# [The data]
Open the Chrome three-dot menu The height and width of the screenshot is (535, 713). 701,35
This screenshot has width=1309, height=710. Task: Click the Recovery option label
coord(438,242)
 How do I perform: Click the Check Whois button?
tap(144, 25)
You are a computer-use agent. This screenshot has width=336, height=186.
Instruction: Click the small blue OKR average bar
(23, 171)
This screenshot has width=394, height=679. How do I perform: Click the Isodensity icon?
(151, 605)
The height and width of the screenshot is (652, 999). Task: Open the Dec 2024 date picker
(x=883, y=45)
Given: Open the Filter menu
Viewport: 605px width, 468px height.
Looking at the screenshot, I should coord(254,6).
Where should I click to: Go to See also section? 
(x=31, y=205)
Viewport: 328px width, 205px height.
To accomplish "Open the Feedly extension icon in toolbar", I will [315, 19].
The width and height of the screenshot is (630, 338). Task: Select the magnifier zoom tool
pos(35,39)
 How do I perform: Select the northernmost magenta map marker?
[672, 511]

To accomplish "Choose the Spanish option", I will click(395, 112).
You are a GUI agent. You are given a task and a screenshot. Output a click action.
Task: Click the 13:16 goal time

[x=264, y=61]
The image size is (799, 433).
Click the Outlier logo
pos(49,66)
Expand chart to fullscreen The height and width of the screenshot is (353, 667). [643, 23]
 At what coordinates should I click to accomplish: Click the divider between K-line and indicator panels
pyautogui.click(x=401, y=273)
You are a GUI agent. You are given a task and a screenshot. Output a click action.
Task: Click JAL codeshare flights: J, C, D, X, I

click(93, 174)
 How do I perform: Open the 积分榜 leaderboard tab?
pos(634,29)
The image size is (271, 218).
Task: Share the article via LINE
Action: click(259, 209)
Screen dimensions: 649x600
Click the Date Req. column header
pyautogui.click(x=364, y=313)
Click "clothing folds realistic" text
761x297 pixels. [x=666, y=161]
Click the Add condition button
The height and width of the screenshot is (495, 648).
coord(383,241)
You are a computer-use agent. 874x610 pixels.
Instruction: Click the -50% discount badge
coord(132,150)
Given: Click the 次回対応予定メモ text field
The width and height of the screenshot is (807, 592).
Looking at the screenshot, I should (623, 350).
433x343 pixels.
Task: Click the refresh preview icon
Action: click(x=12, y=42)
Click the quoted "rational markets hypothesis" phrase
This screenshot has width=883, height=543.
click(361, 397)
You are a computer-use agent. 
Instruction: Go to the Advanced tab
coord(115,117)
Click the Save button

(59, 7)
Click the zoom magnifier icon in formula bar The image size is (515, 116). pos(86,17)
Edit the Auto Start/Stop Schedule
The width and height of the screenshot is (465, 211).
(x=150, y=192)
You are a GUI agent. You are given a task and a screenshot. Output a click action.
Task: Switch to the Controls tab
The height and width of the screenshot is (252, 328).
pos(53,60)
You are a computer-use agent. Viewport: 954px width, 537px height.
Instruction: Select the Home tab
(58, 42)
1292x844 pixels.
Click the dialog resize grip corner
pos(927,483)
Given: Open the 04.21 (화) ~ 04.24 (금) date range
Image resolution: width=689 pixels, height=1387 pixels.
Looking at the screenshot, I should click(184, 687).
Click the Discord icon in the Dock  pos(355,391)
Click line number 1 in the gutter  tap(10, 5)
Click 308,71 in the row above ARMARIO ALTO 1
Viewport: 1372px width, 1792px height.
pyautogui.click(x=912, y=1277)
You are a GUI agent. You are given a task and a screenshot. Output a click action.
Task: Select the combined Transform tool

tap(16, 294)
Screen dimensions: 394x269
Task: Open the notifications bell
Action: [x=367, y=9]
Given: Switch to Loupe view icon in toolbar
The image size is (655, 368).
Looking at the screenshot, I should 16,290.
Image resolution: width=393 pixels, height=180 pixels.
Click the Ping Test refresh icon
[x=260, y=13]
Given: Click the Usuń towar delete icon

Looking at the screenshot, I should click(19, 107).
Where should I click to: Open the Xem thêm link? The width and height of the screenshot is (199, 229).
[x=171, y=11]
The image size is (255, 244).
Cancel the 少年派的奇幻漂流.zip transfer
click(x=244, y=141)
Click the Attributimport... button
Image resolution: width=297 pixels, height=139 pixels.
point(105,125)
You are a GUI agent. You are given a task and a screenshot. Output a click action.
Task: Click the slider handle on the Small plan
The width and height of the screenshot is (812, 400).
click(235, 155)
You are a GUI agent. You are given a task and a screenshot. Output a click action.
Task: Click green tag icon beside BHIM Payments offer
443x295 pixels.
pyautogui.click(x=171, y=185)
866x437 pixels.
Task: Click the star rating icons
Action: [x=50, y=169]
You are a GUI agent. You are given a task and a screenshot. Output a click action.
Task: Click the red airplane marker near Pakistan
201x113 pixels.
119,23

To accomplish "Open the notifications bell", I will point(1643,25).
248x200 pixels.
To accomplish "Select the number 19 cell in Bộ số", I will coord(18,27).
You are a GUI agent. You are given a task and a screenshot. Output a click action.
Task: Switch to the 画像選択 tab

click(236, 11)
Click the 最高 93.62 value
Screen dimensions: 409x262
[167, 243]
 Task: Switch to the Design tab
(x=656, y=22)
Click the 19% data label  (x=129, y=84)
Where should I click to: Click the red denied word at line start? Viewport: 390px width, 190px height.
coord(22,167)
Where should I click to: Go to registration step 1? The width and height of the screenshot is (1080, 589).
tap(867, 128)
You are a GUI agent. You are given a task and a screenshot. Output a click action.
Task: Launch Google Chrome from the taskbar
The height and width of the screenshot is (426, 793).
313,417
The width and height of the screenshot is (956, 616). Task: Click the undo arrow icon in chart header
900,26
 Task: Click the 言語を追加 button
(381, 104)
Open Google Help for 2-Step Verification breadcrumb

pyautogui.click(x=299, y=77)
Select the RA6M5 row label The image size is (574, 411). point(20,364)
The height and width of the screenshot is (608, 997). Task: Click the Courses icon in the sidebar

# [Exercise brief]
Pull out every line of the records that includes the string "will".

# [Output for this task]
To accomplish "Open the Feedly extension icon in toolbar", I will [315, 19].
To accomplish "Choose the Spanish option", I will click(395, 112).
To accomplish "Open the notifications bell", I will point(1643,25).
To accomplish "Select the number 19 cell in Bộ số", I will coord(18,27).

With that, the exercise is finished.